Zudem fiel die mNAV-Kennzahl (Market Value to Net Asset Value) zuletzt auf 1,05x, während sie im November 2024 noch bei 3,89x lag. Dieser Rückgang signalisiert, dass Anleger den fairen Wert des Unternehmens zunehmend kritischer bewerten.

Softwaregeschäft stabilisiert sich

Abseits der Bitcoin-Spekulationen zeigt sich auch das traditionelle Softwaregeschäft des Unternehmens wieder leicht im Aufwind. Strategy erzielte im dritten Quartal Umsätze von 128,7 Millionen US-Dollar, was einem Plus von 11 % gegenüber dem Vorjahr entspricht. Damit übertraf das Unternehmen die Schätzungen der Analysten und konnte beweisen, dass die Software-Sparte weiterhin solide Erträge liefert – auch wenn sie im Vergleich zum Krypto-Portfolio an Bedeutung verliert.

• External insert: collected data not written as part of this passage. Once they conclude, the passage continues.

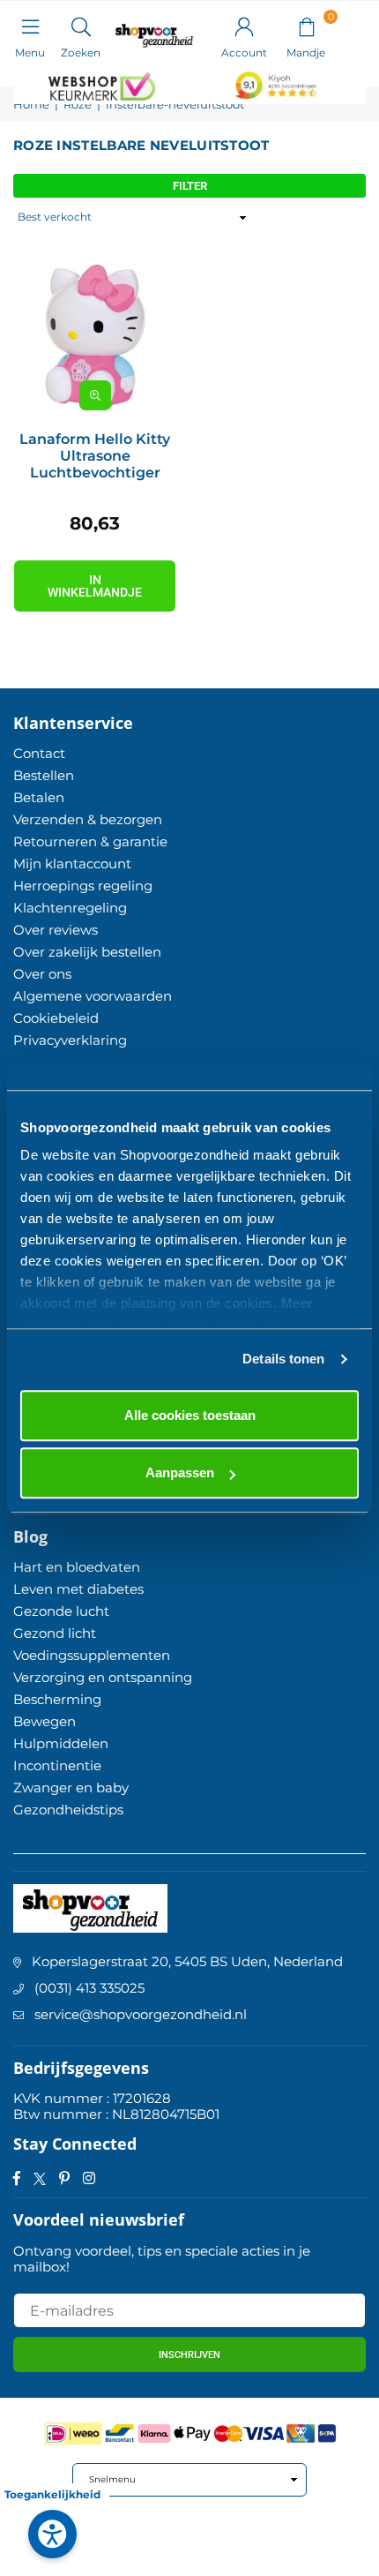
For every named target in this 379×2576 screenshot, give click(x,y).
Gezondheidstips (68, 1809)
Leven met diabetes (78, 1589)
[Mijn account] (244, 25)
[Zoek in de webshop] (80, 25)
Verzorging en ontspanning (102, 1677)
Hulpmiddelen (60, 1743)
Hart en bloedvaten (76, 1566)
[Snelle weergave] (95, 395)
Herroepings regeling (82, 885)
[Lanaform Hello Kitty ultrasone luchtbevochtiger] (94, 336)
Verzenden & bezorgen (87, 819)
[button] (306, 25)
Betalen (38, 797)
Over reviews (55, 929)
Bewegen (44, 1721)
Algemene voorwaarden (92, 996)
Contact (39, 753)
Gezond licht (54, 1633)
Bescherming (57, 1699)
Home (31, 104)
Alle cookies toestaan (190, 1415)
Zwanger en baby (71, 1787)
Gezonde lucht (61, 1611)
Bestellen (43, 775)
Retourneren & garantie (90, 841)
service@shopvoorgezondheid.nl (140, 2014)
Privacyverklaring (70, 1040)
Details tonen (283, 1358)
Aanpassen (179, 1472)
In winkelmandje (95, 586)
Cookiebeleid (56, 1018)
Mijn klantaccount (72, 863)
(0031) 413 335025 (89, 1987)
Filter (190, 185)
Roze (77, 104)
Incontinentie (57, 1765)
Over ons (42, 973)
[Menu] (30, 25)
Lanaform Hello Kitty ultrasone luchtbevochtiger (94, 456)
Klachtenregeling (70, 907)
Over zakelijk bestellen (87, 951)
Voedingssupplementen (91, 1655)
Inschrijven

Strategische Positionierung für 2026

Mit der Umbenennung von MicroStrategy in Strategy hat das Unternehmen seine Transformation hin zu einem digitalen Bitcoin-Holding-Vehikel abgeschlossen. Der Fokus liegt klar auf der Maximierung des BTC-Bestands, während das Softwaregeschäft zunehmend als stabilisierender Faktor im Hintergrund dient.

Analysten sehen in der Kombination aus technologischem Know-how und Krypto-Investments eine riskante, aber potenziell äußerst lukrative Strategie. Sollte der Bitcoin-Preis wie von vielen Prognosen erwartet weiter steigen, könnte Strategy zu einem der profitabelsten börsennotierten Unternehmen der Welt avancieren.

Fazit

Das dritte Quartal 2025 bestätigt: Strategys Bitcoin-Wette zahlt sich aus. Mit Milliardenprofiten, wachsendem Vertrauen der Krypto-Community und einer klaren Ausrichtung auf digitales Vermögen schreibt das Unternehmen ein neues Kapitel in der Geschichte der Unternehmensfinanzierung.

Doch die Herausforderung bleibt: Die extreme Abhängigkeit von Bitcoin macht Strategy verwundbar gegenüber Kursschwankungen – ein Balanceakt zwischen Vision und Volatilität, den CEO Michael Saylor bisher meisterhaft meistert.